##### EXCERPTED RECORDS

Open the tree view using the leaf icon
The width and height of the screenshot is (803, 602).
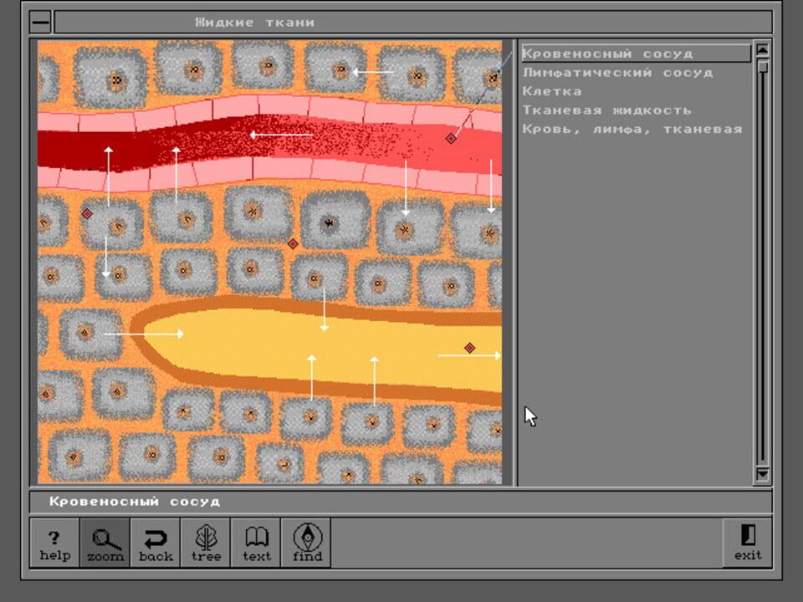(205, 543)
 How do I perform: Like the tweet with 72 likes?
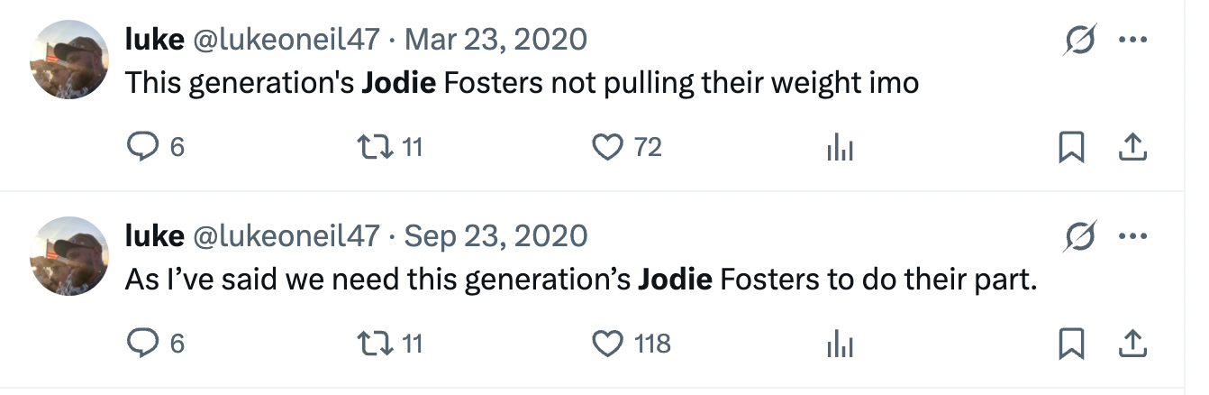tap(608, 147)
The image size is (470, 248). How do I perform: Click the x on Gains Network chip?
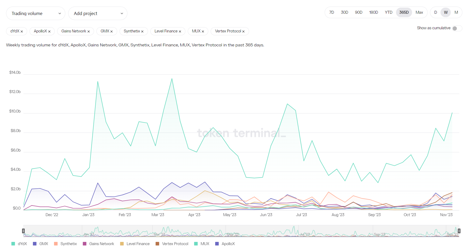pos(89,31)
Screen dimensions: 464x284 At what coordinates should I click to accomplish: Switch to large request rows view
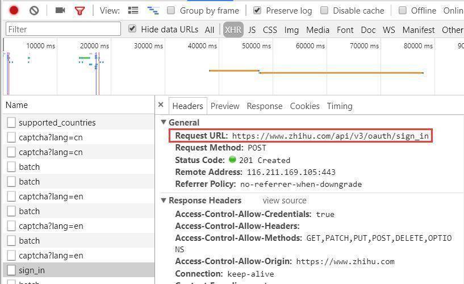tap(133, 11)
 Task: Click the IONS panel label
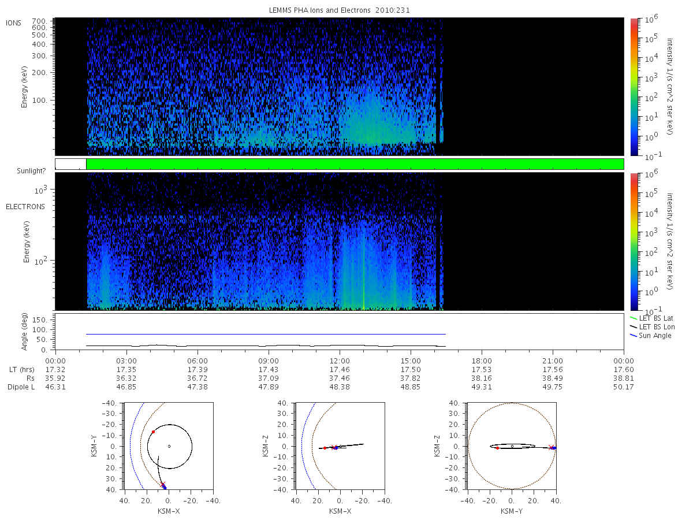pos(14,23)
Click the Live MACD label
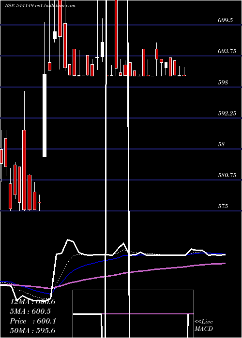 pos(204,325)
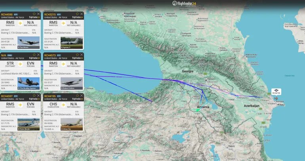Viewport: 305px width, 161px height.
Task: Click the route plane icon between STR and EVN
Action: 20,64
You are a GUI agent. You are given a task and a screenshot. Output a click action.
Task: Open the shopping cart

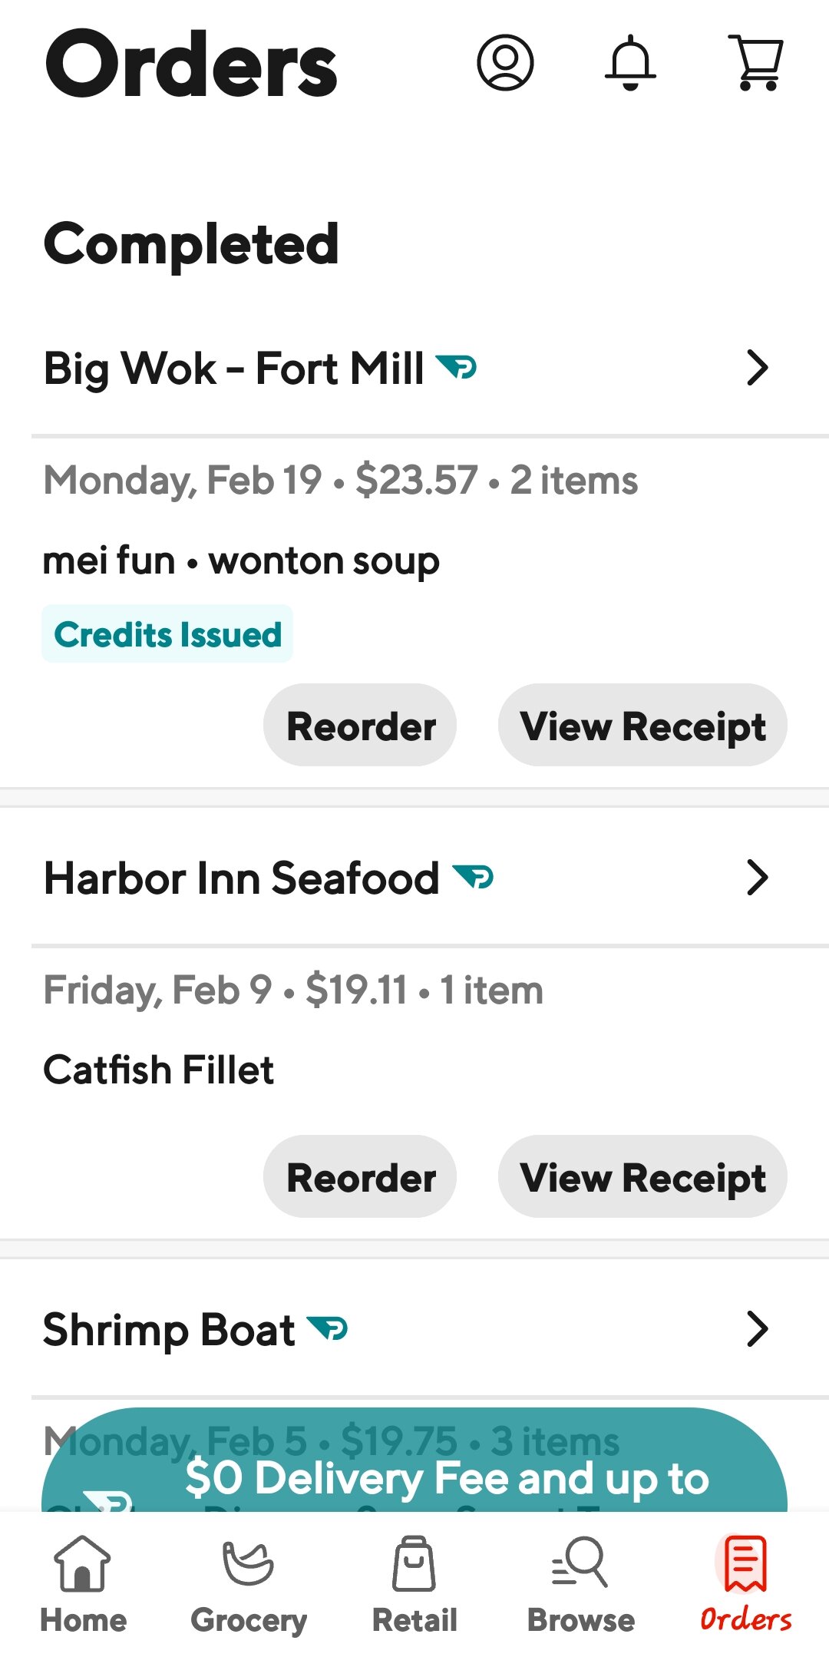click(x=756, y=63)
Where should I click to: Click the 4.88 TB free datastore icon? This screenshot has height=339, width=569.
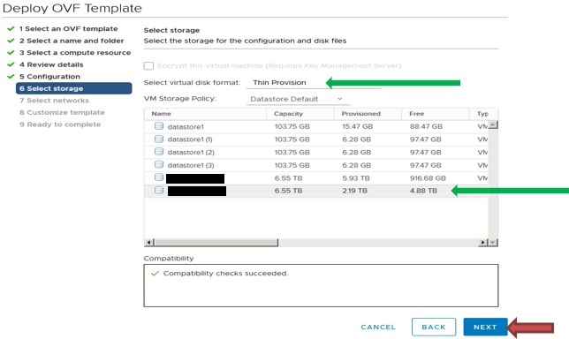(159, 191)
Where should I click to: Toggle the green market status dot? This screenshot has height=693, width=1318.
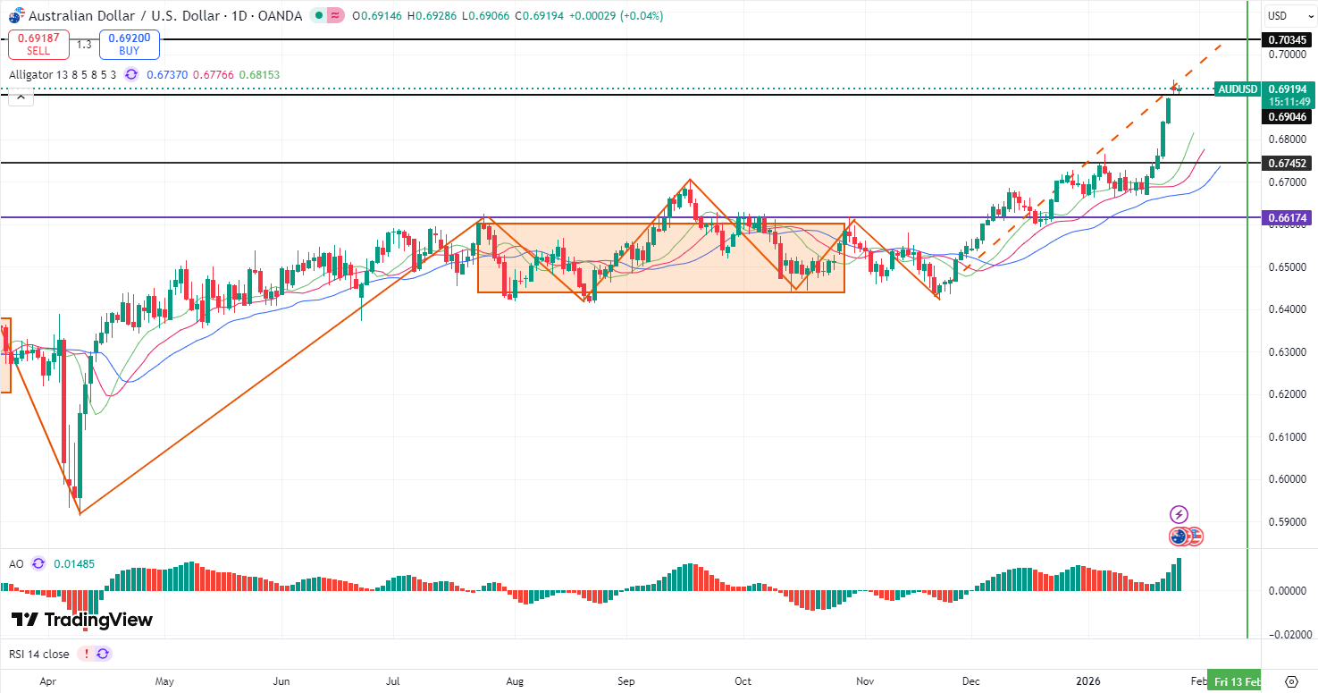(x=319, y=15)
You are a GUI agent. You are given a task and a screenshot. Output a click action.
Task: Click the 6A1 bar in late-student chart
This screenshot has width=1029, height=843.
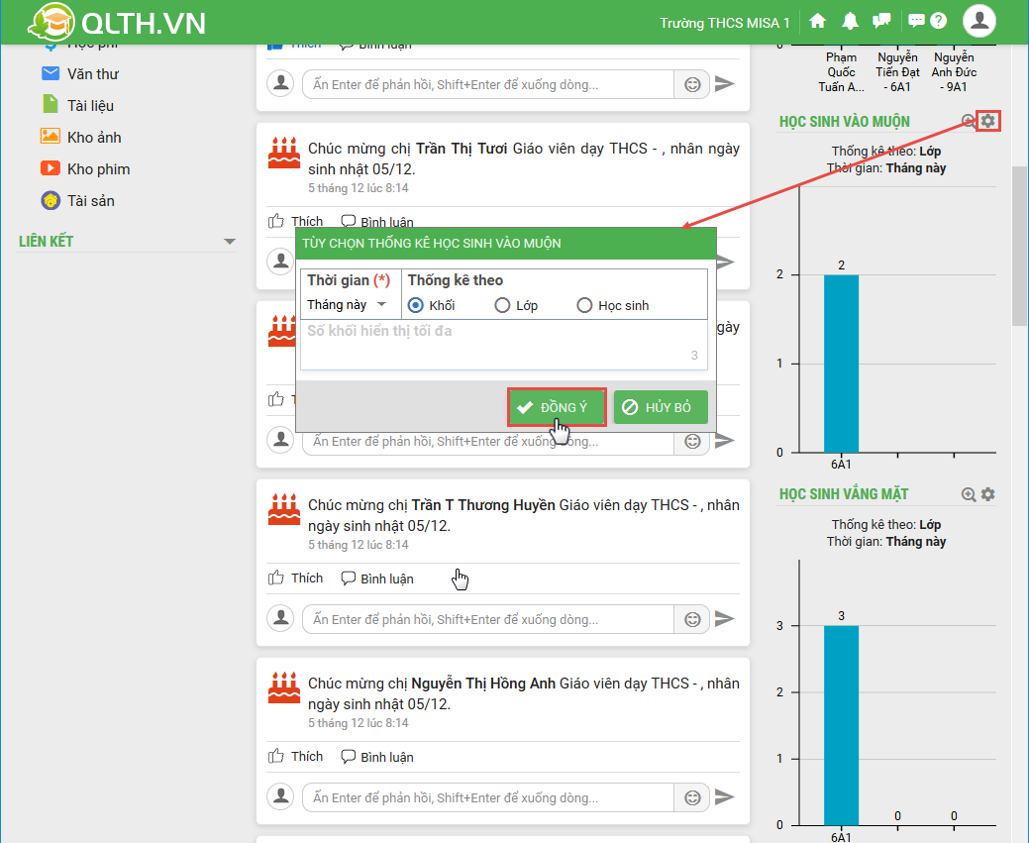[841, 363]
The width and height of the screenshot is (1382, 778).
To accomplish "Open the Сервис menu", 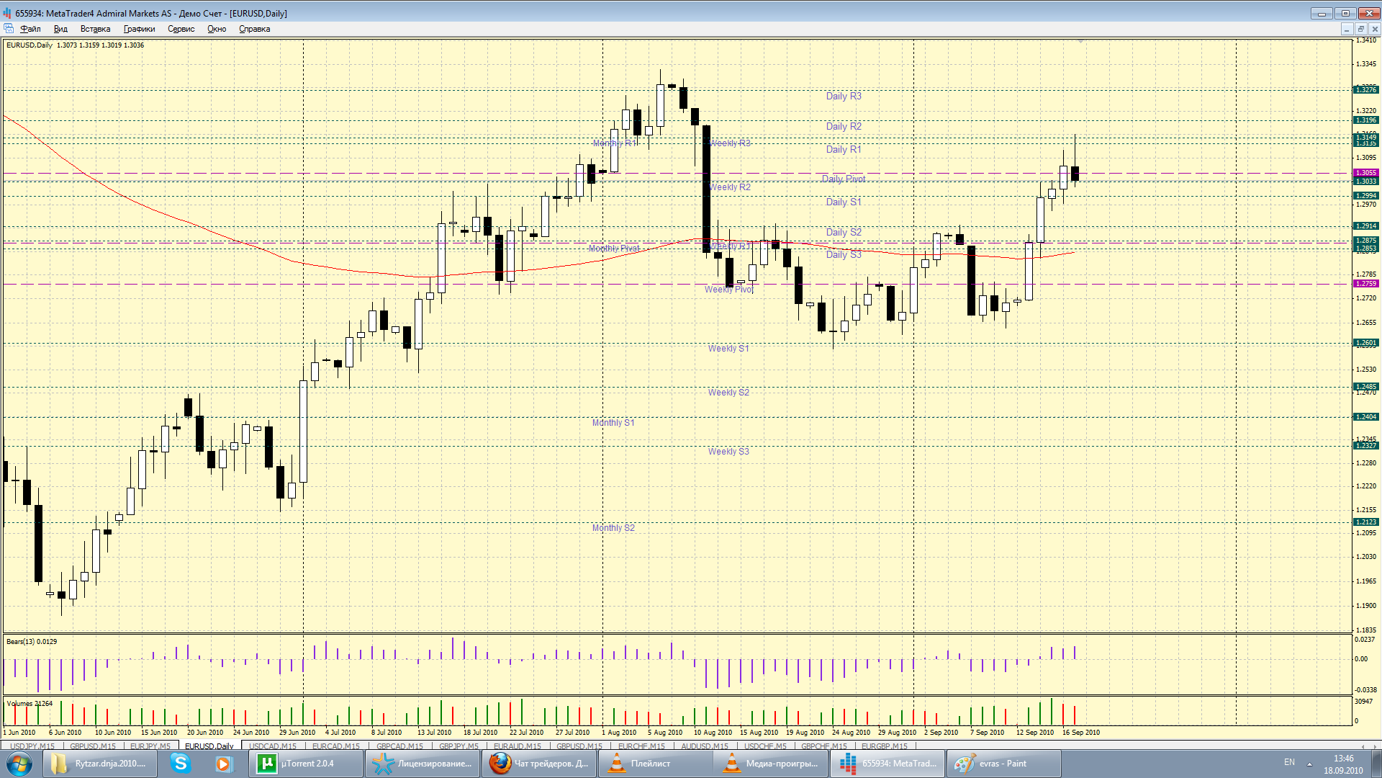I will pyautogui.click(x=181, y=29).
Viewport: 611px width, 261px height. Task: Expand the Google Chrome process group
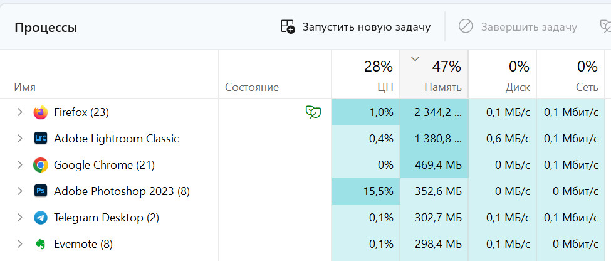(x=19, y=165)
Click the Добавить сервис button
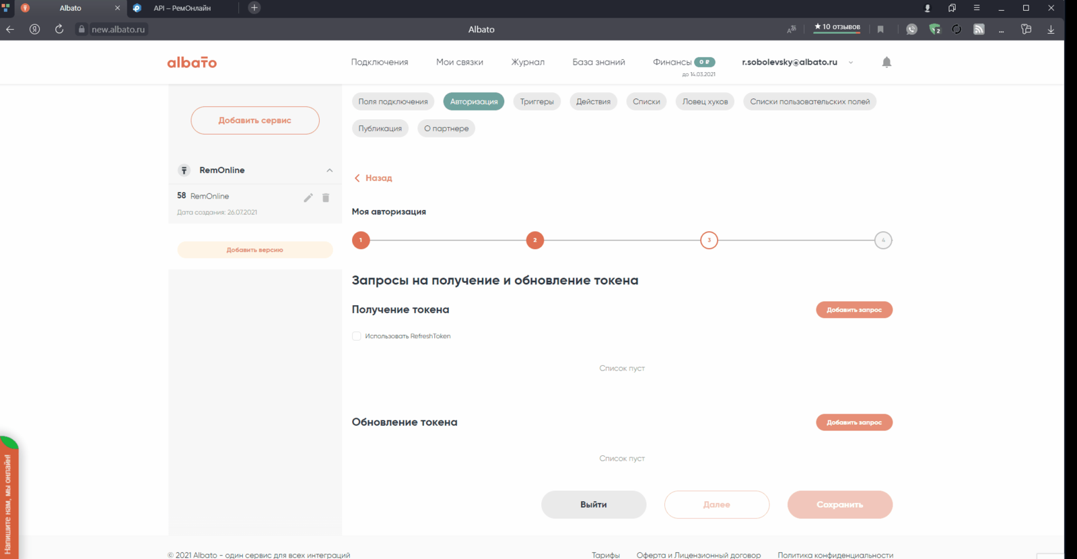Viewport: 1077px width, 559px height. [x=254, y=121]
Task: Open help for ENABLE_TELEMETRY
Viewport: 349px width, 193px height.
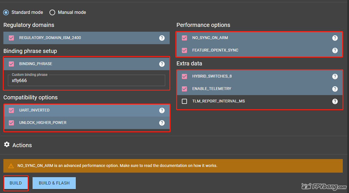Action: coord(335,89)
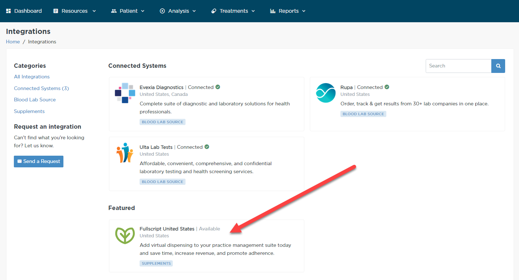The height and width of the screenshot is (280, 519).
Task: Open the All Integrations category link
Action: tap(32, 77)
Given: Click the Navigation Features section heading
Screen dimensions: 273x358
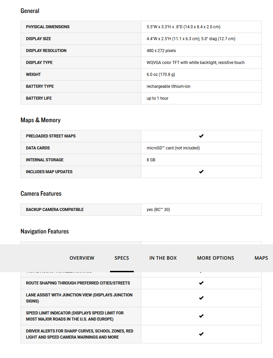Looking at the screenshot, I should 44,231.
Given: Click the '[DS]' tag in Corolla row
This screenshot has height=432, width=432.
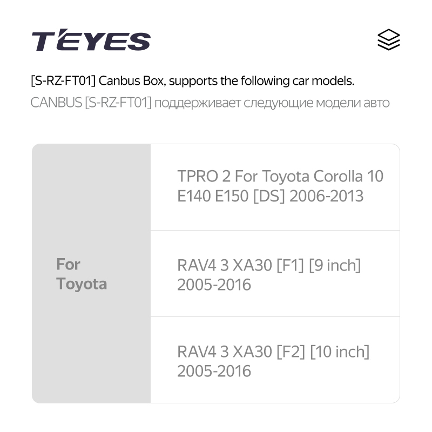Looking at the screenshot, I should point(269,196).
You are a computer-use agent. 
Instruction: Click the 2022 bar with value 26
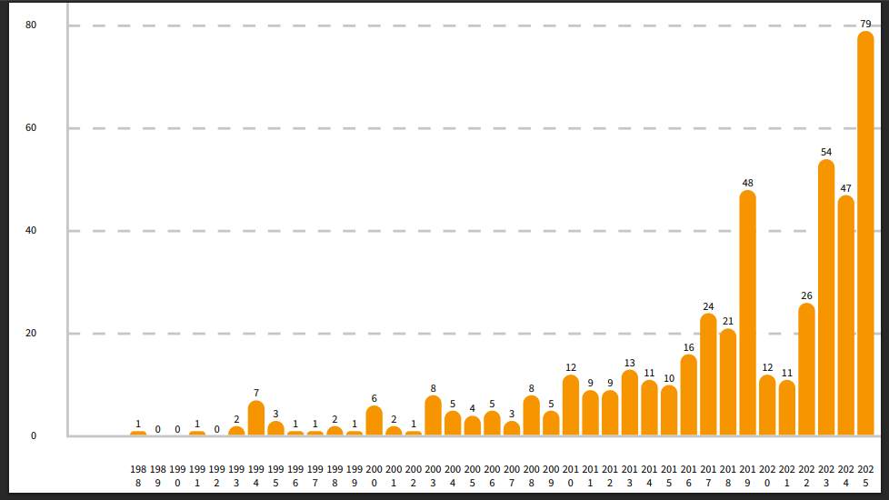coord(806,370)
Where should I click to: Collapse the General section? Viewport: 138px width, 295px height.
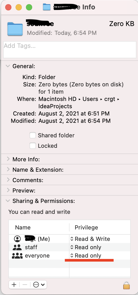coord(8,66)
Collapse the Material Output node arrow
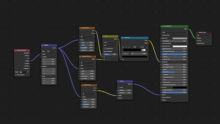The width and height of the screenshot is (220, 124). point(198,33)
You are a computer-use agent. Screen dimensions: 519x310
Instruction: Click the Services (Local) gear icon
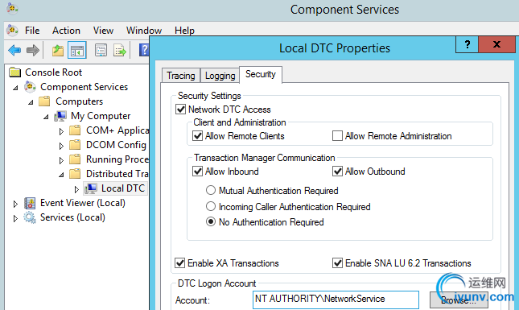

##########

◆ PROBLEM TO WORK ON: Filter on the word "agent": copy each matching line from the entries above.

◆ RESPONSE:
You are a GUI agent. You are given a task and a screenshot. Output a click action.
You are a GUI agent. You are given a task and a screenshot. Output a click action.
You are a computer-use agent. 
You are a computer-use agent. Screen dimensions: 519x310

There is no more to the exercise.